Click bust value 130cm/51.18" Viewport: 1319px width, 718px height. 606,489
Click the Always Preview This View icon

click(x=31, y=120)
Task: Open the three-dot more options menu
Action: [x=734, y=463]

####################

### Problem
Starting from the first line above, copy the data through to the last line exactly.

### Solved problem
Click bust value 130cm/51.18" Viewport: 1319px width, 718px height. 606,489
Click the Always Preview This View icon

click(x=31, y=120)
Task: Open the three-dot more options menu
Action: [x=734, y=463]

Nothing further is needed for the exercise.